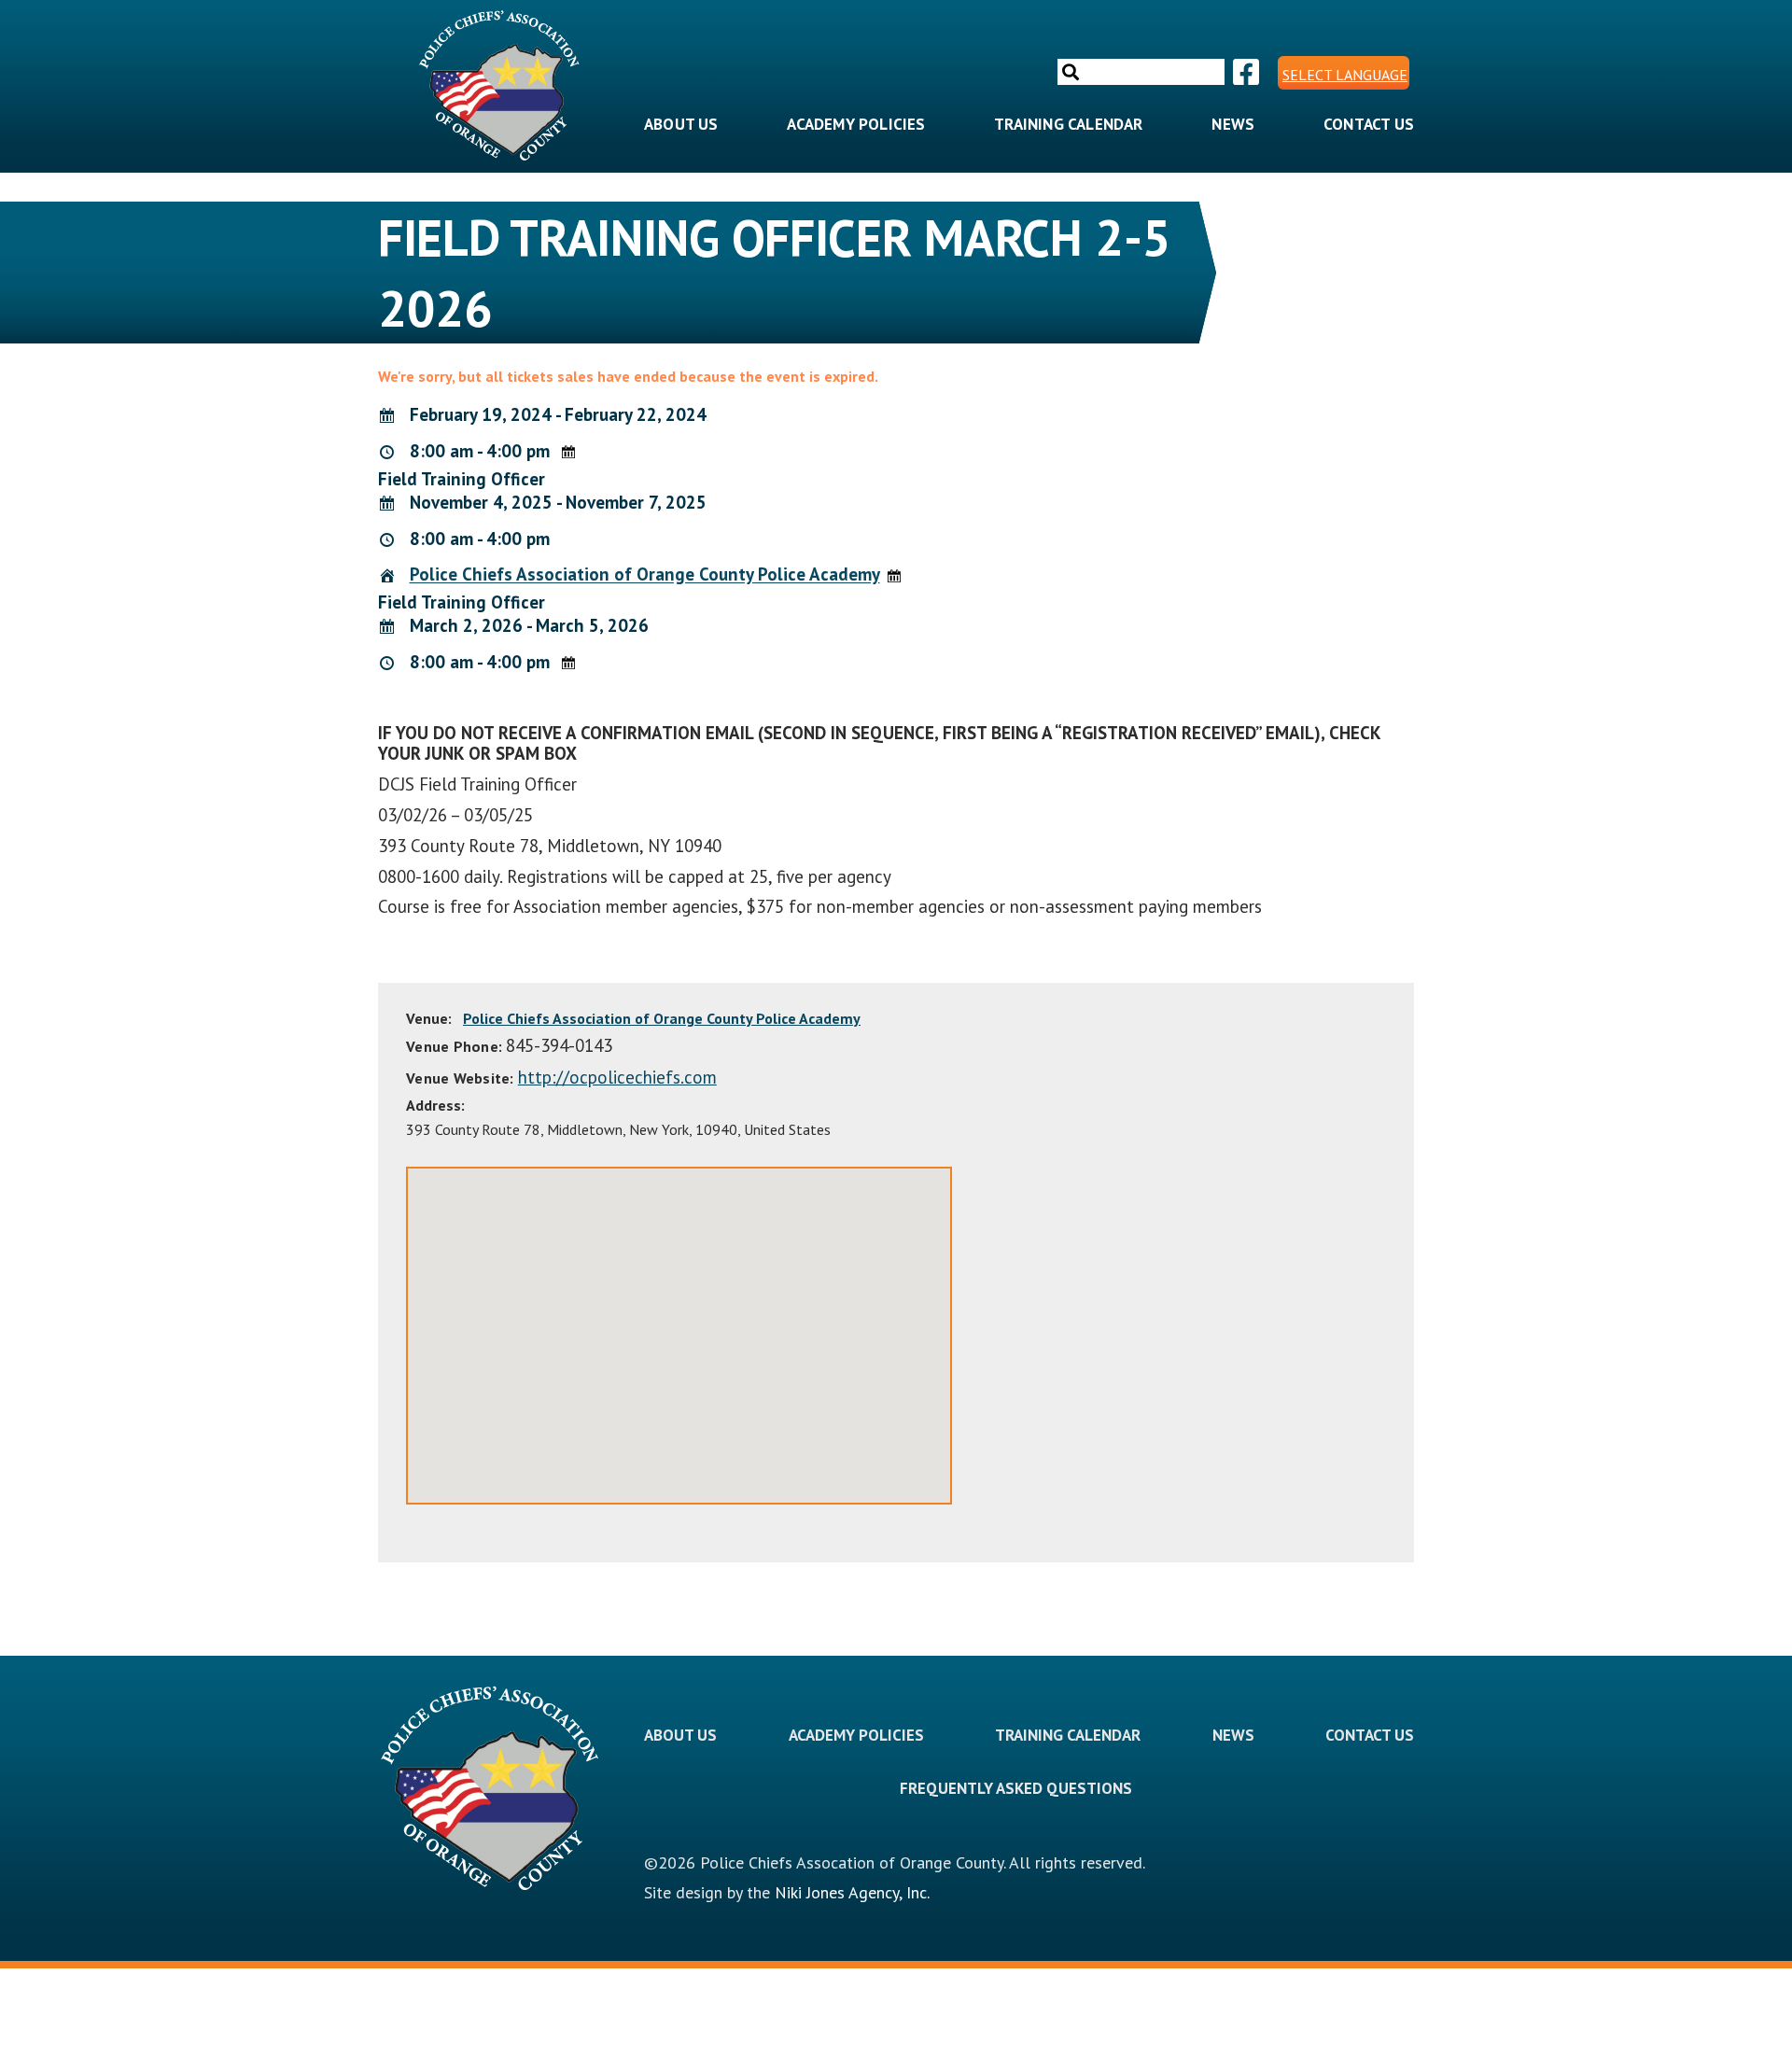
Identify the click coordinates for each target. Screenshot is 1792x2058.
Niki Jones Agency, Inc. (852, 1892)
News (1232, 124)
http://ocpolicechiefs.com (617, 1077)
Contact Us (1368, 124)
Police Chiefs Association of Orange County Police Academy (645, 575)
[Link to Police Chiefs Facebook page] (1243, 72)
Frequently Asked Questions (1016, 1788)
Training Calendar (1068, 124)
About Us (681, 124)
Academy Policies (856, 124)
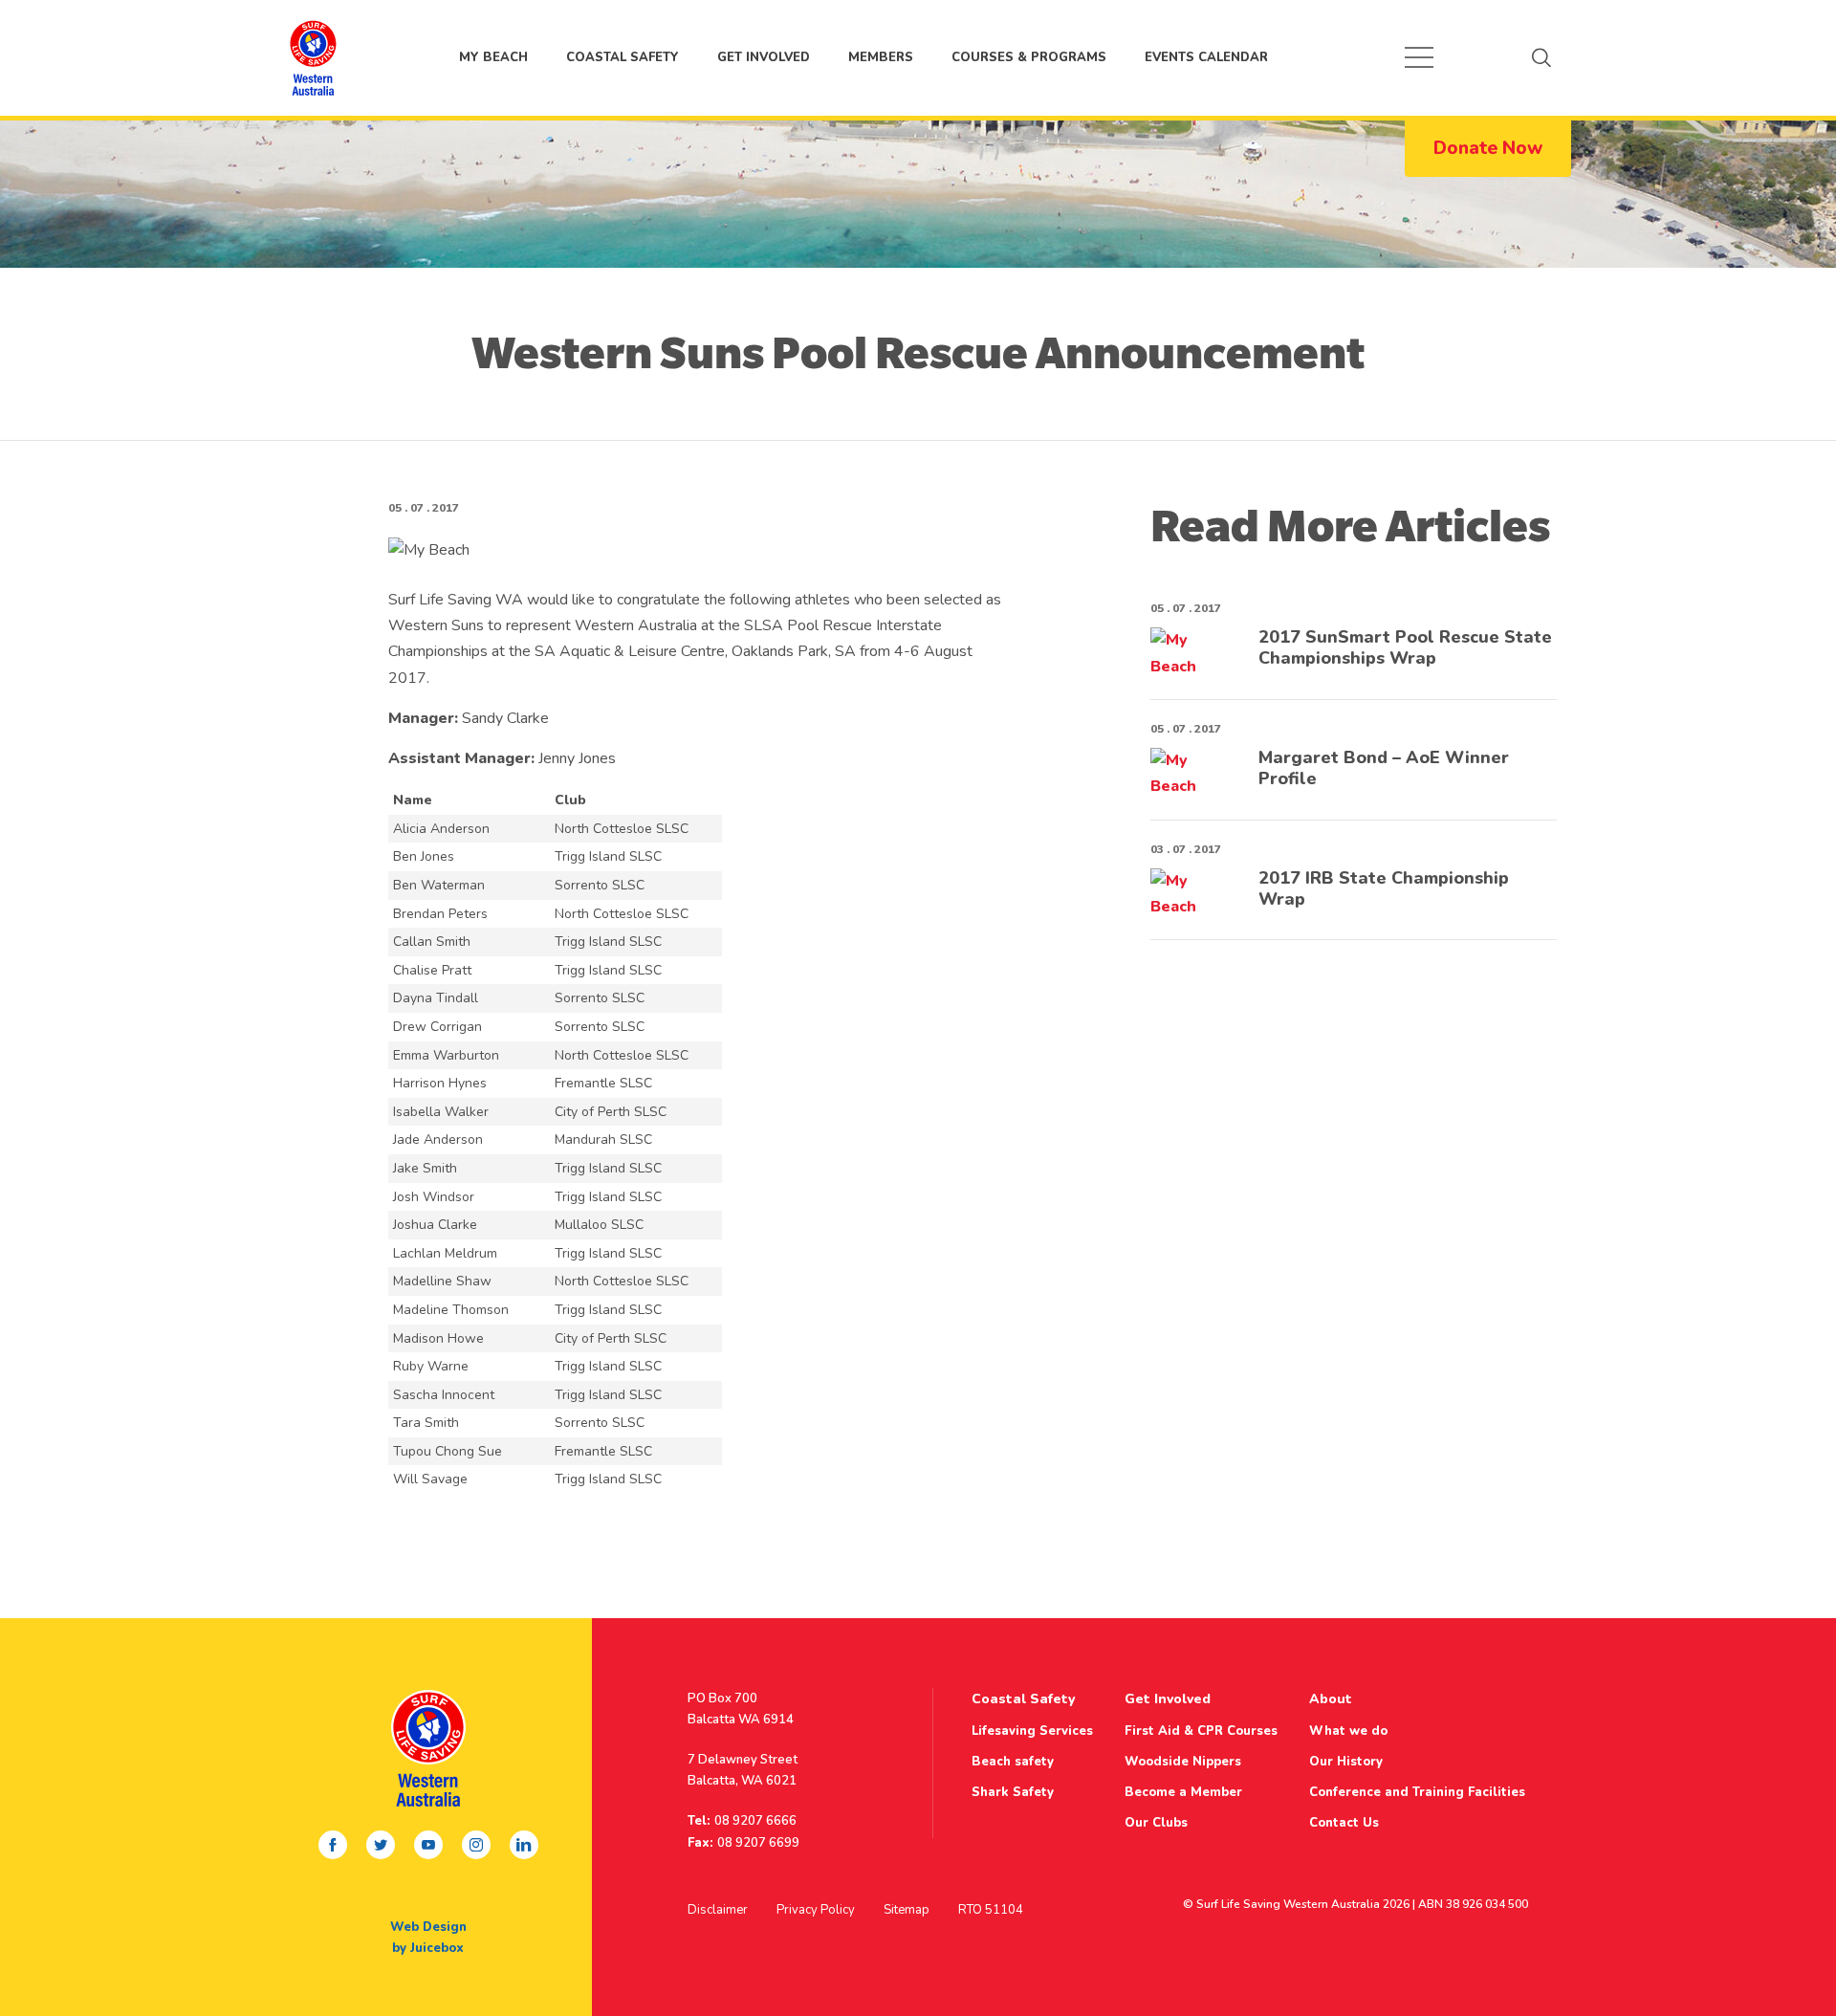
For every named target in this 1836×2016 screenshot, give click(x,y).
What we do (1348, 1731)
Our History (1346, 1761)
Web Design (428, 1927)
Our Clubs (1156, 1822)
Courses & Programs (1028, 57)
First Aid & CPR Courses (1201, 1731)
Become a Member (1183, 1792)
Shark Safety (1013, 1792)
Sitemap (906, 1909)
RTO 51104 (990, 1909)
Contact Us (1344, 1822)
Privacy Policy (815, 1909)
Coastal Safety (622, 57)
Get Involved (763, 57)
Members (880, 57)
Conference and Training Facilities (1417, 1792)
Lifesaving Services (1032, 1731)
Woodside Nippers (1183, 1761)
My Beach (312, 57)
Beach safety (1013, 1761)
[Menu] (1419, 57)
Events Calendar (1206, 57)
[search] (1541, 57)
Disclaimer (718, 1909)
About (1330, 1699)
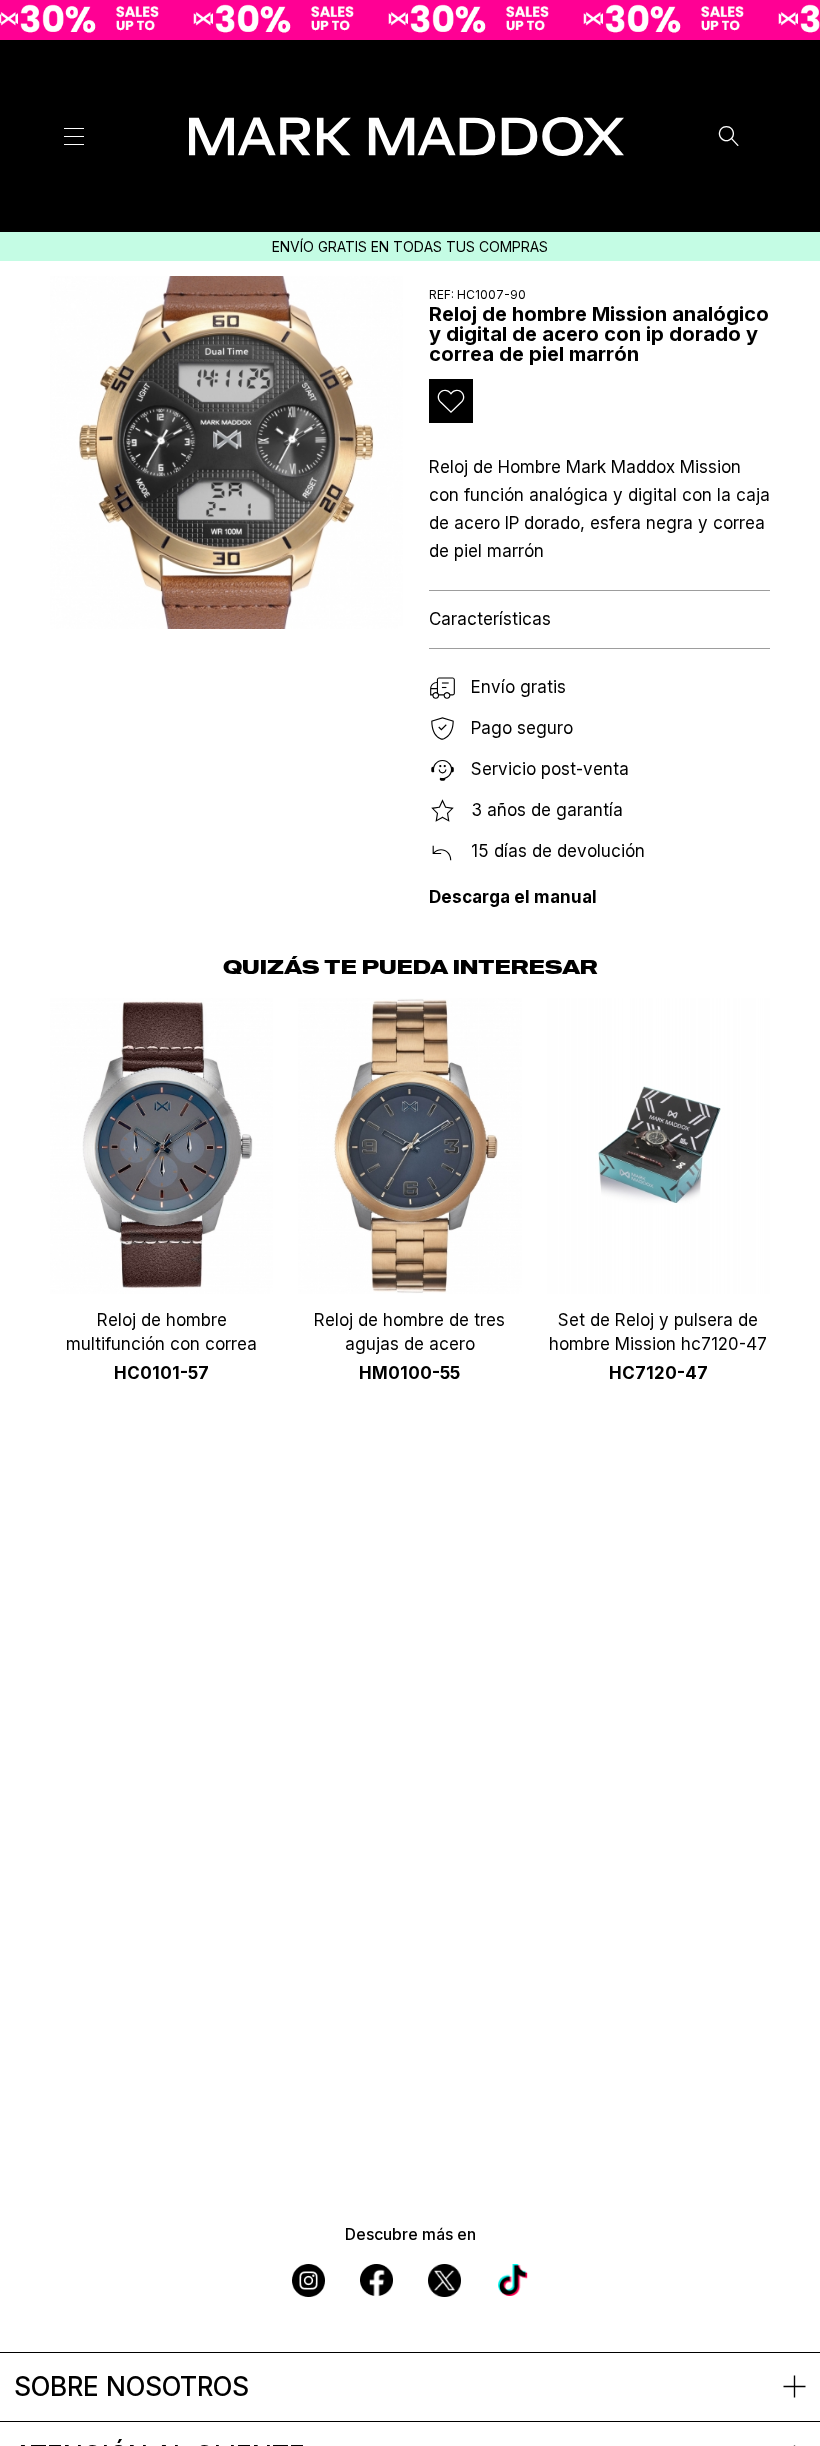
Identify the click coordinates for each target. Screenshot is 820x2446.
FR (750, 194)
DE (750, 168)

WORK INSTRUCTIONS ▸
Through to the final line, copy the material above exactly and skip the images.

EXERCISE OUTPUT ▸
Identify the click coordinates for each target. Screenshot is 1792x2058.
Niki Jones Agency, Inc. (852, 1892)
News (1232, 124)
http://ocpolicechiefs.com (617, 1077)
Contact Us (1368, 124)
Police Chiefs Association of Orange County Police Academy (645, 575)
[Link to Police Chiefs Facebook page] (1243, 72)
Frequently Asked Questions (1016, 1788)
Training Calendar (1068, 124)
About Us (681, 124)
Academy Policies (856, 124)
For every named target in this 1836×2016 screenshot, give click(x,y).
What we do (1348, 1731)
Our History (1346, 1761)
Web Design (428, 1927)
Our Clubs (1156, 1822)
Courses & Programs (1028, 57)
First Aid & CPR Courses (1201, 1731)
Become a Member (1183, 1792)
Shark Safety (1013, 1792)
Sitemap (906, 1909)
RTO 51104 (990, 1909)
Contact Us (1344, 1822)
Privacy Policy (815, 1909)
Coastal Safety (622, 57)
Get Involved (763, 57)
Members (880, 57)
Conference and Training Facilities (1417, 1792)
Lifesaving Services (1032, 1731)
Woodside Nippers (1183, 1761)
My Beach (312, 57)
Beach safety (1013, 1761)
[Menu] (1419, 57)
Events Calendar (1206, 57)
[search] (1541, 57)
Disclaimer (718, 1909)
About (1330, 1699)
Identify the click coordinates for each target. Screenshot is 820x2446.
FR (750, 194)
DE (750, 168)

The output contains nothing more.